What causes some schools to be more effectively organized than others?
This is a very important question, and one that has been asked too seldom. If school performance is ever to be lastingly improved, it will not be enough to know what effective schools look like. Knowing that effective schools should have clear goals, strong leadership, and a professional structure will not necessarily help reformers make schools more effective. It may not be possible, for example, to train principals to be stronger educational leaders, or to encourage them to treat teachers like colleagues or true professionals. Yet reformers in every state are trying to do precisely these kinds of things today. Based on Effective Schools Research, many state departments of education have established effective schools programs to encourage or force their schools to develop more effective organizations. Schools are being instructed to raise their expectations, to establish priorities, to make decisions more cooperatively, and so on. But this approach assumes that schools have become poorly organized because they did not know any better. Once schools know how to organize themselves more effectively, they will do so – or so it is assumed. This assumption, however, is likely to be very wrong.
Unlike Effective Schools Research, which has shown little interest in those things that might cause schools to become ineffectively or effectively organized in the first place, our research is extremely interested in the determinants of school organization. We are struck by the fact that many schools in this country have become effective organizations without the benefit of any research showing schools the way. By the same token, we find it hard to believe that many of the worst school organizations in this country have reached their sad state because their superintendents, principals, or teachers did not know any better. More likely, schools in this country have organized effectively or ineffectively in response to various political, administrative, economic, and educational forces that demand organizational responses. If this is correct, the key to school reform is understanding how those forces work, and then making adjustments to them.
We examined simultaneously the effects of a large number of such forces on school organization. Many mattered little or at all. For example, when all else is taken into account, higher teacher salaries and more expenditures per pupil do not produce more effective school organizations. Even if expenditures are used toreduce student-teacher ratios, there is no significant impact. More effective organizations do not have more teachers per pupil, or by extension, smaller classes. Ultimately, more effective organizations are distinguished from less effective ones by two kinds of forces. One kind emanates from the students in the school, the other kind is applied by politicians and administrators outside of the school.
High schools are much more likely to organize effectively – to set ambitious priorities, practice vigorous educational leadership, and operate professionally – if their students are well-behaved, have above average entering ability, and come from relatively well-educated and affluent families.
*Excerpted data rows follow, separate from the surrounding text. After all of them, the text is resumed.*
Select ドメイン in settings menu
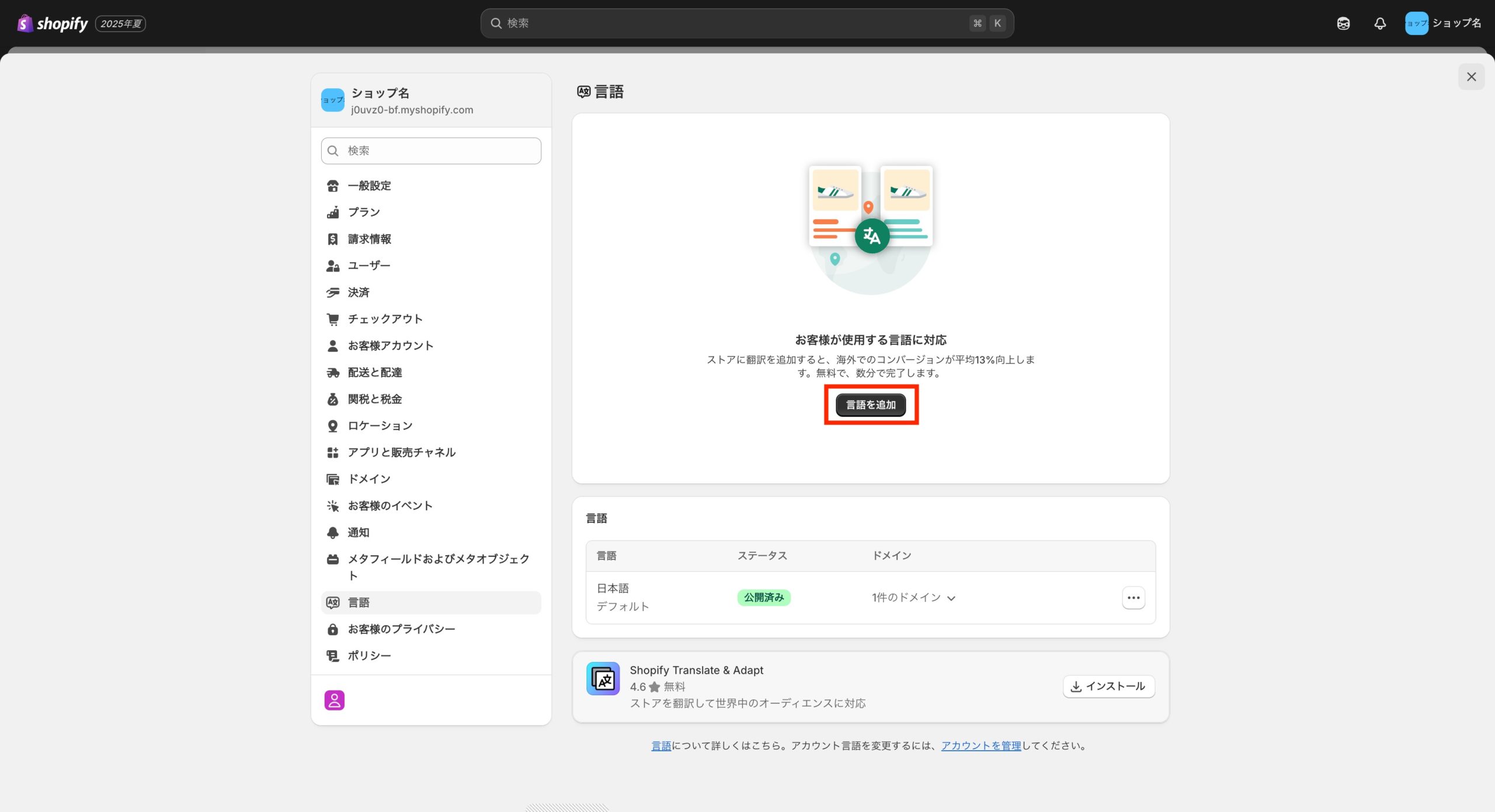This screenshot has width=1495, height=812. click(368, 479)
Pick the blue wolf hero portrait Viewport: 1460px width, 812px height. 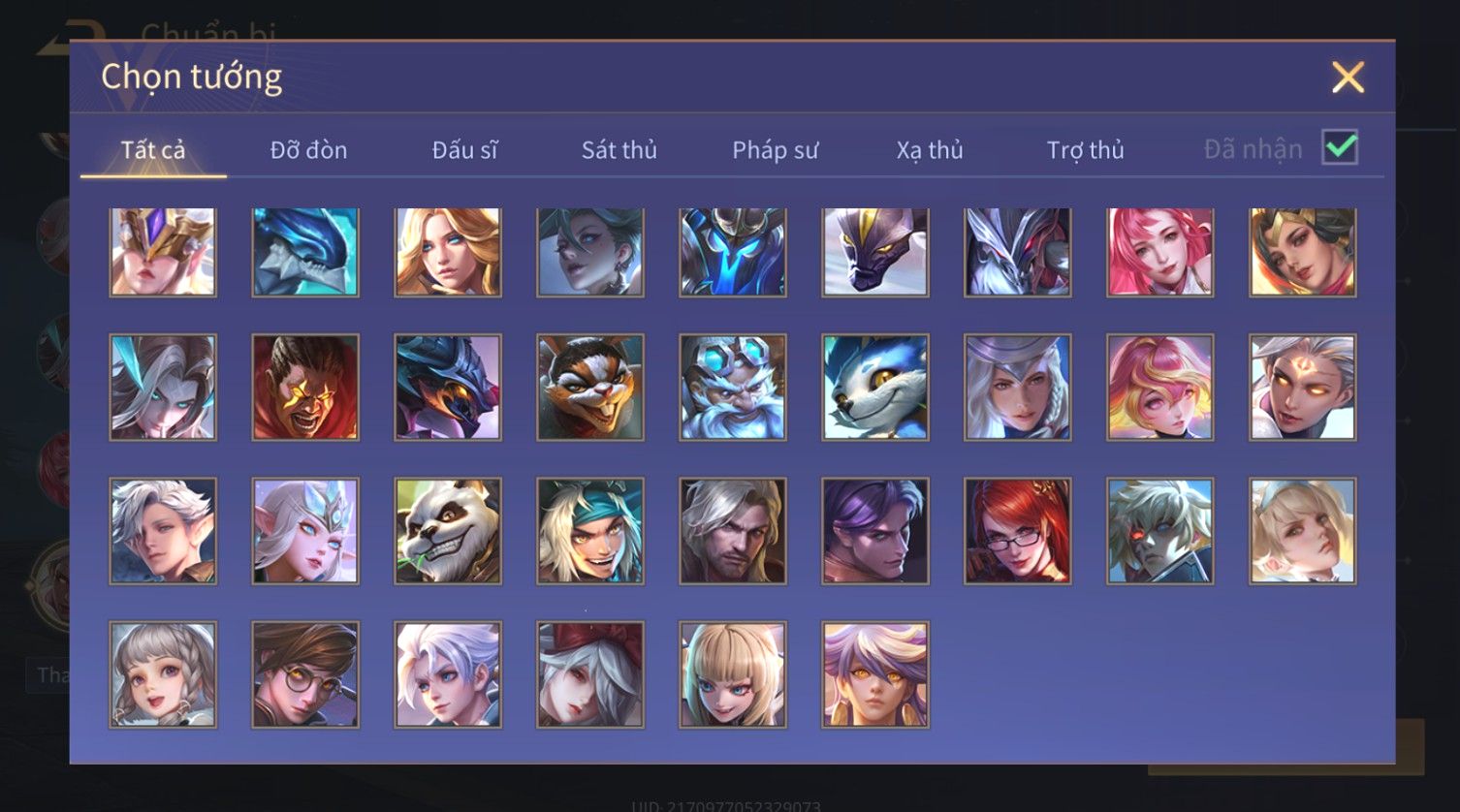pos(875,388)
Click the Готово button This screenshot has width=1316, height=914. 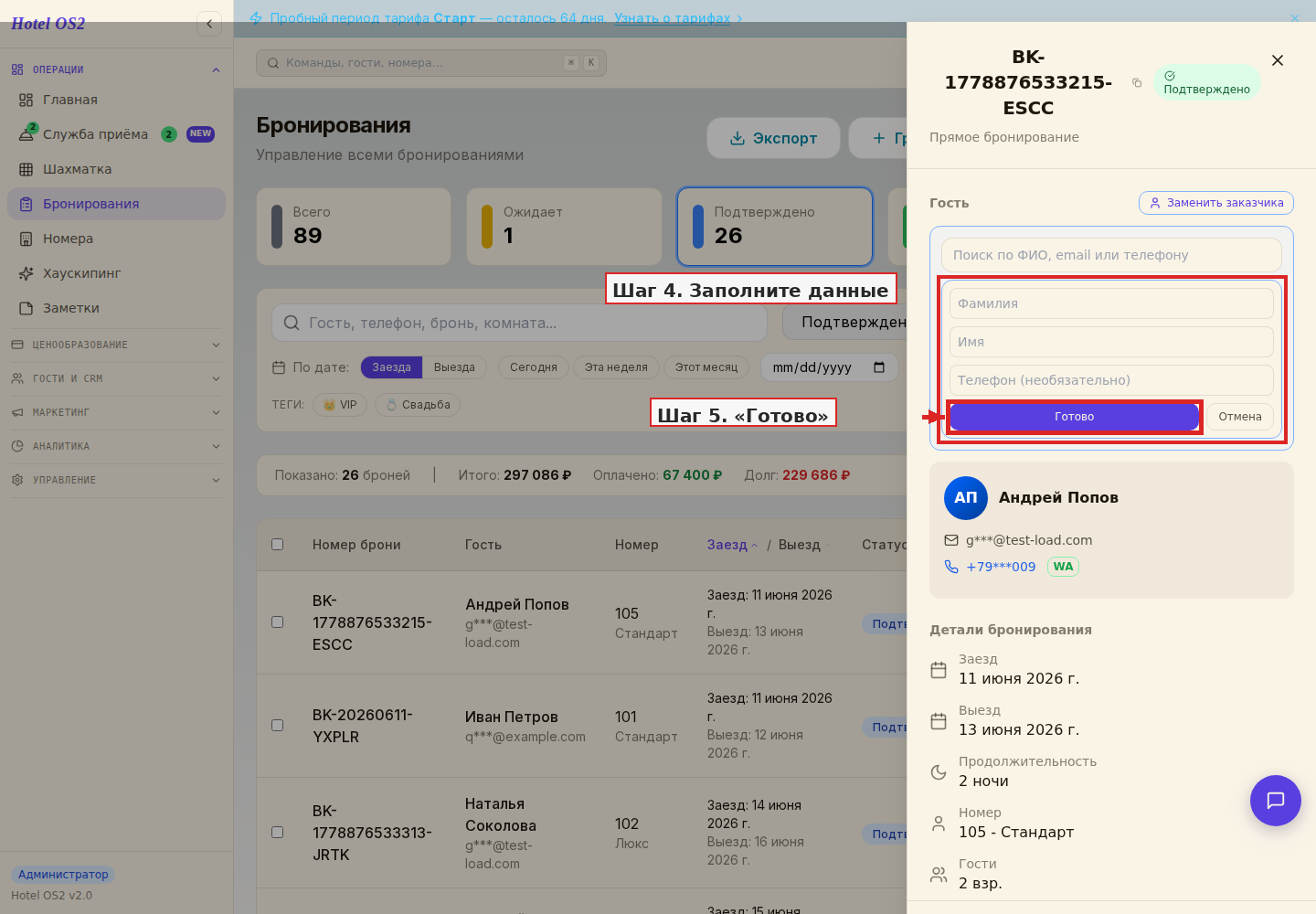pyautogui.click(x=1074, y=417)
If the students in a school exhibit any one of these traits, the organizational effectiveness of that school is likely to rank one or even two quartiles above that of a school whose students do not have these traits. This is not to say that the impact of school organization on student achievement is artificial, however. Students still register higher gains in schools that are effectively organized, all things being equal. But a school is more likely to get organized to provide this academic boost if its students are more academically inclined to begin with.
Not too much should be made of the organizational advantage of educating bright kids, however. The single largest determinant of whether a school is effectively organized is not associated with the caliber of the students in the school but with the strength of the pressures outside the school. Specifically, the more a school is subject to the influence of administrators, unions, and indirectly, school boards, the less likely the school is to be effectively organized. Schools that have relatively little control over curriculum, instruction, discipline, and especially hiring and firing are likely to fall more than two quartiles in overall organizational effectiveness below schools with relatively great controls over these matters. This is true, moreover, when the influences of students and parents are held constant. Schools with less academically able students can be organized quite effectively, and succeed, if they are given the freedom by politicians and bureaucrats to do so!